Your job is to return every line in the data holding the string "computer".
☆ ☆ ☆ ☆
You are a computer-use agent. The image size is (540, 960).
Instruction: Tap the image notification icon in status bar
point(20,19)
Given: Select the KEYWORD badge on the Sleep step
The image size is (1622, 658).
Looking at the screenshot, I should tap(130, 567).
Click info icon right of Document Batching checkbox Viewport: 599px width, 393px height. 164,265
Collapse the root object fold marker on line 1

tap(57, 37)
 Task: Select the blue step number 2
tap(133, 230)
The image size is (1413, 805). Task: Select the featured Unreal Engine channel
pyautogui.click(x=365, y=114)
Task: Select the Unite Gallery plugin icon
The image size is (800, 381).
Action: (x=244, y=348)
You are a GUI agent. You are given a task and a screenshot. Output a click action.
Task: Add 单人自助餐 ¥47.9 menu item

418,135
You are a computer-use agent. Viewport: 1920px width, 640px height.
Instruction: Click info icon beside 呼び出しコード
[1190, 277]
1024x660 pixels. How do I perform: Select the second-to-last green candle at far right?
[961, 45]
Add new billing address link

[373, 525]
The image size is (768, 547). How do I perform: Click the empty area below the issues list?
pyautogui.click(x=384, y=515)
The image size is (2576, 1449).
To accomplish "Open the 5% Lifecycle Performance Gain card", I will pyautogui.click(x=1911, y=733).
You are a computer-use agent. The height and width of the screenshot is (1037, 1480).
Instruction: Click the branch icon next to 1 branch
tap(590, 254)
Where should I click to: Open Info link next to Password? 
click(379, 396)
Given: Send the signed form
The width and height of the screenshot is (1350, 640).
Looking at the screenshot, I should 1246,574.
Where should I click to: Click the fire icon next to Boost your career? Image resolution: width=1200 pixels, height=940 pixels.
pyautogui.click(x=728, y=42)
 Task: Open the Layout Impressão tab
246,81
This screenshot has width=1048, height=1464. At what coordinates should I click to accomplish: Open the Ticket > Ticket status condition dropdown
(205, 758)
☆ ☆ ☆ ☆
## [Solution for this task]
You are a computer-use agent. The image size is (540, 960).
You are a computer-use agent. Viewport: 1920px width, 640px height.
You are a computer-use agent. The height and width of the screenshot is (1037, 1480).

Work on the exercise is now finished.